DETAILED ACTION
Notice of Pre-AIA or AIA Status
The present application, filed on or after March 16, 2013, is being examined under the first inventor to file provisions of the AIA .
Status of the Claims
Claims 1, 6, 8-10, 23, 28, 31-32 44-45, 47-49 and 51-56 are pending. Claims 1, 23, 44 and 48 are amended. Claims 2-5, 7, 11-22, 24-27, 29-30, 33-43, 46, and 50 have been cancelled.
Response to Arguments / Amendments
Rejections under 35 U.S.C. § 103:
Applicant’s arguments have been fully considered but are rendered moot in view of the new ground of rejection necessitated by amendments initiated by the applicant.
Claim Rejections - 35 USC § 103
The following is a quotation of 35 U.S.C. 103 which forms the basis for all obviousness rejections set forth in this Office action:
A patent for a claimed invention may not be obtained, notwithstanding that the claimed invention is not identically disclosed as set forth in section 102 of this title, if the differences between the claimed invention and the prior art are such that the claimed invention as a whole would have been obvious before the effective filing date of the claimed invention to a person having ordinary skill in the art to which the claimed invention pertains. Patentability shall not be negated by the manner in which the invention was made.
Claims 1, 6, 8-10, 23, 28, 31-32 44-45, 47-49 and 51-56 are rejected under 35 U.S.C. 103 as being unpatentable over Aytekin et al. ( "Block-optimized Variable Bit Rate Neural Image Compression", ARXIV.ORG, May 2018, , hereinafter Aytekin) in view of Hannuksela et al. (US 20190268599, hereinafter Hannuksela) and Lew et al. (US10594338 B1, hereinafter Lew) further in view of Coelho et al. ( US 20200275101, hereinafter Coelho_101).

Interface element records

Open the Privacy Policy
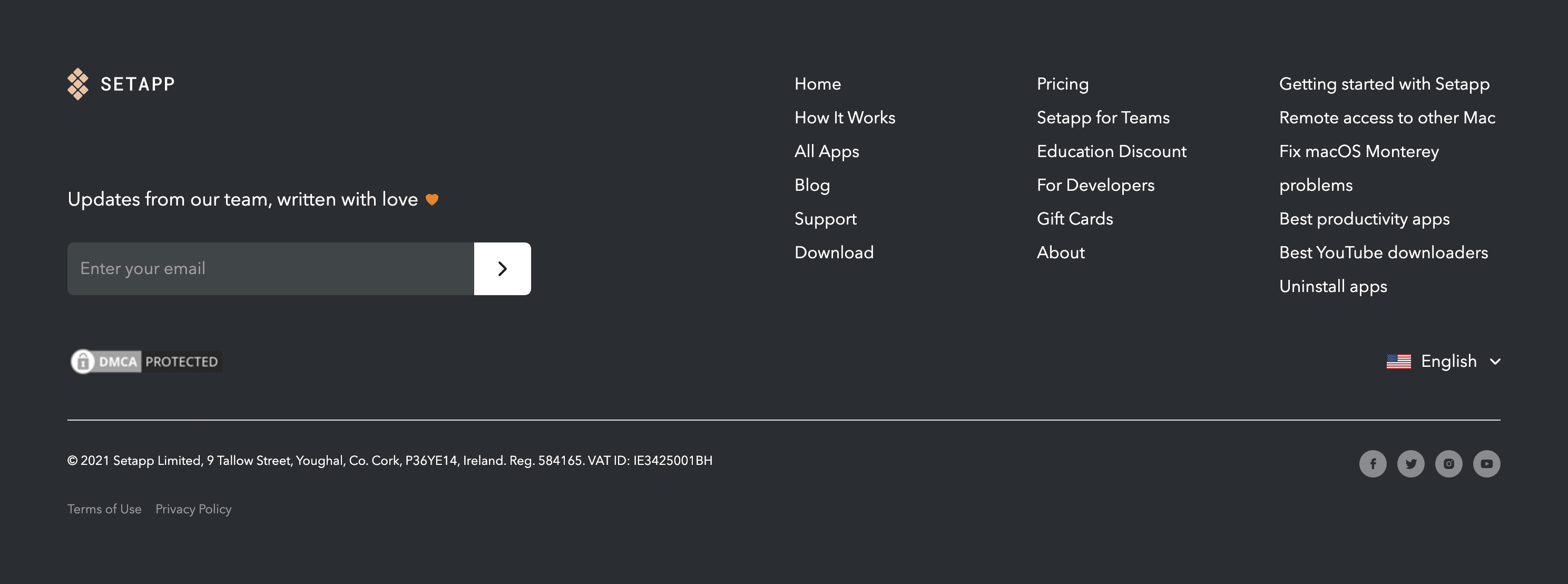The height and width of the screenshot is (584, 1568). coord(193,509)
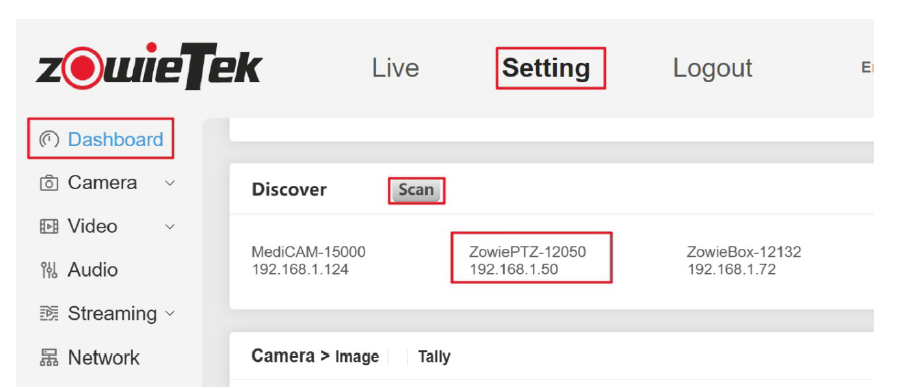Expand the Video submenu chevron
The width and height of the screenshot is (903, 388).
[170, 227]
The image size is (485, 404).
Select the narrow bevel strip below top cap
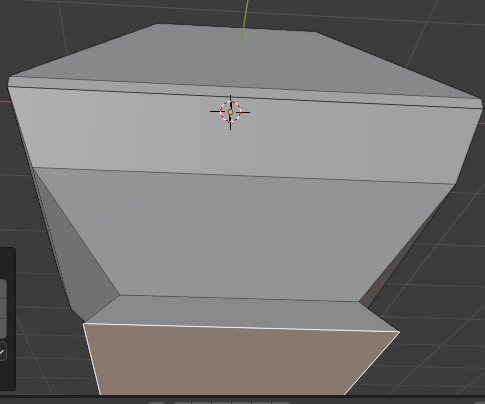pos(245,92)
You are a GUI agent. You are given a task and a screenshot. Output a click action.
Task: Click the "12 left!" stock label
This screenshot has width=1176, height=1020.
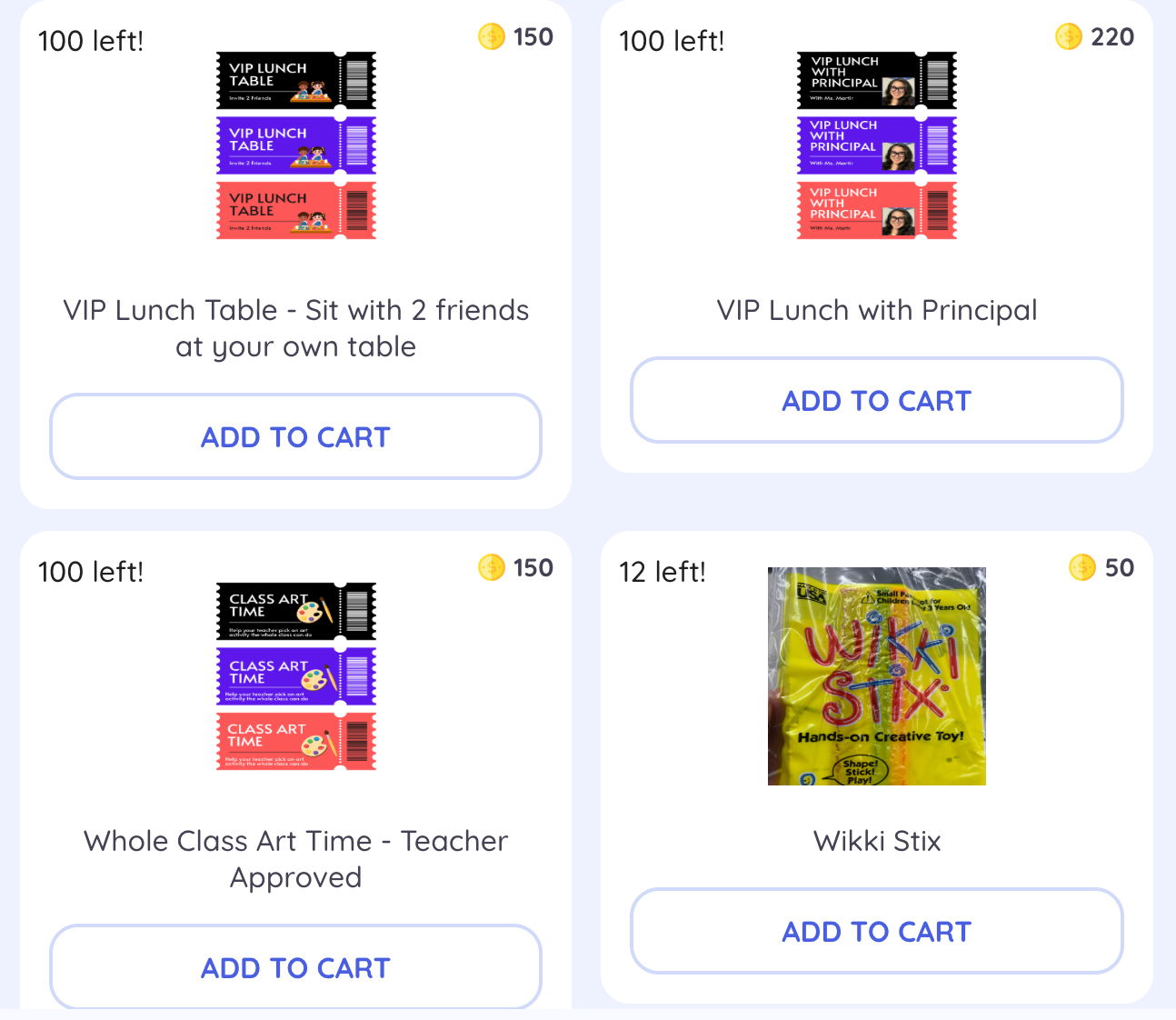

> _Task list_
(a) List each prior-art reference that the office action cites as a basis for the 35 U.S.C. 103 rejection.
(b) According to the office action, why are the applicant's arguments against the rejections under 35 U.S.C. § 103 considered moot?
(c) Return everything in the office action from "DETAILED ACTION" down to "of the AIA .".

> _Final results_
(a)
- Aytekin et al. ("Block-optimized Variable Bit Rate Neural Image Compression", ARXIV.ORG, May 2018)
- Hannuksela et al. (US 20190268599)
- Lew et al. (US10594338 B1)
- Coelho et al. (US 20200275101)

(b) The arguments are moot because the office action relies on a new ground of rejection. That new ground was necessitated by the applicant's own amendments.

(c)
DETAILED ACTION
Notice of Pre-AIA or AIA Status
The present application, filed on or after March 16, 2013, is being examined under the first inventor to file provisions of the AIA .